Il ne faut pas beaucoup
pour que les esprits déforment la réalité. Le livret A en est un
exemple. Nous avons donc demandé à Monsieur le Député européen Jean-Pierre Audy, membre de la Commission du contrôle budgétaire, "Pourquoi Bruxelles en veut-elle au Livret A ?"
Le
livret A fait partie des produits d'épargne défiscalisés à taux
réglementé (3,50%), actuellement commercialisé par trois réseaux
bancaires privés. C’est le produit d'épargne préféré des Français. Ces
établissements bancaires privilégiés transfèrent, en contrepartie d'une
commission d'intermédiation, les sommes collectées à la Caisse des
dépôts et consignations (CDC), qui les utilise pour financer le
logement social, grâce à des prêts avantageux et à long terme aux
organismes d’habitations à loyers modérés (HLM). Le livret A remplit
également une mission d’accessibilité bancaire (obligation d’ouvrir un
livret à toute personne qui en fait la demande).
Je ne pense pas
que la Commission européenne en veuille spécialement au livret A. Elle
fait son travail en veillant au bon fonctionnement du marché intérieur
et des règles de la concurrence. C’est un très ancien dossier
déclenché, en 2005, par des plaintes de diverses banques commerciales
déposées auprès de la direction de la concurrence de la Commission
européenne et qui reprochent à ce dispositif, réservé à trois réseaux
bancaires privés, de fausser la concurrence en matière de collecte
d’épargne.
En 2007, la Commission européenne a considéré que les
droits spéciaux de distribution en cause constituaient une restriction
d’application du droit communautaire et n’étaient pas indispensables
pour assurer de manière satisfaisante les deux services d’intérêt
général invoqués par les autorités françaises à savoir le financement
du logement social et l’accessibilité aux servies bancaires de base.
Par conséquent, la Commission européenne a demandé à Paris d’étendre la
distribution de ce produit d’épargne à toutes les banques françaises.
La
réforme du livret A est intégrée au projet de loi de modernisation de
l’économie qui sera présenté au gouvernement en avril et devant le
parlement en mai ou juin de cette année. La distribution du livret A
par tous les établissements de crédit devrait se faire à partir du 1er
janvier 2009, selon des récentes déclarations de Christine Lagarde.
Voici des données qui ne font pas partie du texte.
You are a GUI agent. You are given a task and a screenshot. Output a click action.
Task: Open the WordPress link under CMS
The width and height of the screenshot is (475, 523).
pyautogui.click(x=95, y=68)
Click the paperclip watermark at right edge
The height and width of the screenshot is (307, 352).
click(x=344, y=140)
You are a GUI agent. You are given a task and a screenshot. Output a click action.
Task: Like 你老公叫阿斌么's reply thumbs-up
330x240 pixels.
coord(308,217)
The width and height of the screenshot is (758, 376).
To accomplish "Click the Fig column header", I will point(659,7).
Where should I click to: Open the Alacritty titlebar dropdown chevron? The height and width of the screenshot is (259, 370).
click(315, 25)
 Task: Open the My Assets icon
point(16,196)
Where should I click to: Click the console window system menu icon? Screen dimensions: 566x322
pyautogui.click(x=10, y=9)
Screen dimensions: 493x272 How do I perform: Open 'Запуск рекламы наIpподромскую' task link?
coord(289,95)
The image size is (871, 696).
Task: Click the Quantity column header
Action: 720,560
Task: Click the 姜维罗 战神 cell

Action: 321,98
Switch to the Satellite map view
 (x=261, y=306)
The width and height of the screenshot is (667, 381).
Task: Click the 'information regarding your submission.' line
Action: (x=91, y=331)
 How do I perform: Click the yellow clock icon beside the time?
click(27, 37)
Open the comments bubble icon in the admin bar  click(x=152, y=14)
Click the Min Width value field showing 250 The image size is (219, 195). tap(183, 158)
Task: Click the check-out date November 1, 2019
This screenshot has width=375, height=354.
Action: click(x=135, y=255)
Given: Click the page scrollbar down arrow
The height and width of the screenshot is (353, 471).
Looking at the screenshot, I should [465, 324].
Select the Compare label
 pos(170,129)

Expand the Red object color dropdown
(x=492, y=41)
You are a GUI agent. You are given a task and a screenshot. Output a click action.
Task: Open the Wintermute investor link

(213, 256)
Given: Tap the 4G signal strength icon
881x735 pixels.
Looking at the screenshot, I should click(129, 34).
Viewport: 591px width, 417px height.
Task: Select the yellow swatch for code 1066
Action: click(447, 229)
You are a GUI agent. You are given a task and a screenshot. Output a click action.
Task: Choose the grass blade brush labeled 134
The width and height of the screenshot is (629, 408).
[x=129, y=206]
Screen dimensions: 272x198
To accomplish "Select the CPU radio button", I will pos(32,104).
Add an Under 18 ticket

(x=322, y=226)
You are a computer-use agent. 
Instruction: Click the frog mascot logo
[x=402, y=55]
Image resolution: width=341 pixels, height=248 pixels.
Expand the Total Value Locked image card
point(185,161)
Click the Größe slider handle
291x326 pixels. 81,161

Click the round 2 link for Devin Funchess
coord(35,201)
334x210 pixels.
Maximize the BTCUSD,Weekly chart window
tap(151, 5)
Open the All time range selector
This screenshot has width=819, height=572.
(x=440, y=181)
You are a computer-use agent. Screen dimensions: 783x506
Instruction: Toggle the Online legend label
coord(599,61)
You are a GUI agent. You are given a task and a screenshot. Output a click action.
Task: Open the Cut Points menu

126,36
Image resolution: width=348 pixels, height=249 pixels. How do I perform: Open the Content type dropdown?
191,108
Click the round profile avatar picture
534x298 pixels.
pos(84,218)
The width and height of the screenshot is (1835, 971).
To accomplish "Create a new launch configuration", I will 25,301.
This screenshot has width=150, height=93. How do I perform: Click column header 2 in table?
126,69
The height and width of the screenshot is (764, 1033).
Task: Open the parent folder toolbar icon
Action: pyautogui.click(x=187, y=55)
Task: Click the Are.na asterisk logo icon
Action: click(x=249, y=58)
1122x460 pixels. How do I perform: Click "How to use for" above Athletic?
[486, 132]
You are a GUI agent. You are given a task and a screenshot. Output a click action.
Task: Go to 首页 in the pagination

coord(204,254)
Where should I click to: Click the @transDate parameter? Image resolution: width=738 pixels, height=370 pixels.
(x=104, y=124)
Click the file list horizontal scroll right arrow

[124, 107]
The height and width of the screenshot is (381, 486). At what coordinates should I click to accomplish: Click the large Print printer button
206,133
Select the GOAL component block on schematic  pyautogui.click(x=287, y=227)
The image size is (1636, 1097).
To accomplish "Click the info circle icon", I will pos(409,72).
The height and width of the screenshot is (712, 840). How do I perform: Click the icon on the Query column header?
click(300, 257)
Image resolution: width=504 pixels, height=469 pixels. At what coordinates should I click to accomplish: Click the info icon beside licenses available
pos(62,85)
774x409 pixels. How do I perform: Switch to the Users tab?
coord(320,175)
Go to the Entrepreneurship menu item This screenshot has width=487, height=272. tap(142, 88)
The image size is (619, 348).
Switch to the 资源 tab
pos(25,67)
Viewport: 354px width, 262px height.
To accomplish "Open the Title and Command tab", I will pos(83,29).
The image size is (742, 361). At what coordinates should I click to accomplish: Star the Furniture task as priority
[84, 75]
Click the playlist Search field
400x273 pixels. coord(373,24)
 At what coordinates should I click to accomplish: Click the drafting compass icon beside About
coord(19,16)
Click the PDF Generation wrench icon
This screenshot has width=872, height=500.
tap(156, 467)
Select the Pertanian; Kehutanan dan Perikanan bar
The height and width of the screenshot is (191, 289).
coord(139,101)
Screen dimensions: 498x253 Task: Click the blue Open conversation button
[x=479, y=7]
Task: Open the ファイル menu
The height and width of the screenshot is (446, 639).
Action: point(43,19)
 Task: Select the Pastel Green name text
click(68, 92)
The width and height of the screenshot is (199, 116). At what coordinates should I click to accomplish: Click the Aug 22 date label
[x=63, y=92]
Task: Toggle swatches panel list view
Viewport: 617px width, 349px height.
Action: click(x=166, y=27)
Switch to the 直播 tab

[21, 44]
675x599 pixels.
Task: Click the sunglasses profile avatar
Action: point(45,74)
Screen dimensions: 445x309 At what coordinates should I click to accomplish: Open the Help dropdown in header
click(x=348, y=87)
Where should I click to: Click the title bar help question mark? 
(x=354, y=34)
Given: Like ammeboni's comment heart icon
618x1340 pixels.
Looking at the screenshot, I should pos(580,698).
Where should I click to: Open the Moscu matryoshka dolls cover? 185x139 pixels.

De
nombreuses dispositions sont encore à définir, comme le niveau de
rémunération du livret A pour les banques, et l’équilibre dans le
circuit de financement du logement social en France.
Cette
question du livret A est, en réalité, un cas typique de droit de la
concurrence européen et c’est une bonne chose que la France respecte le
droit européen tout en trouvant des solutions pour les légitimes
préoccupations sociales.
Pour reprendre votre question, la
Commission européenne n’en veut pas au livret A en tan que tel : ce
sont les pratiques de distribution du livret A et les modes de mise en
œuvre des obligations de services publics qui y sont liées qui ont été
jugés contraires aux principes du droit européen de la concurrence et
au bon fonctionnement du marché intérieur.
J’ajoute que cette
réforme intervient dans un contexte particulier, où la modernisation et
le financement du logement social sont au cœur des débats, et où les
banques prises dans une crise financière sont en quête de liquidités.
Les arbitrages à opérer par le gouvernement seront délicats, suivis
avec attention par les médias et les milieux économiques, sociaux et
politiques.
L'Atelier Europe remercie chaleureusement Monsieur le Député européen d'avoir participé aux Lundis de l'Europe.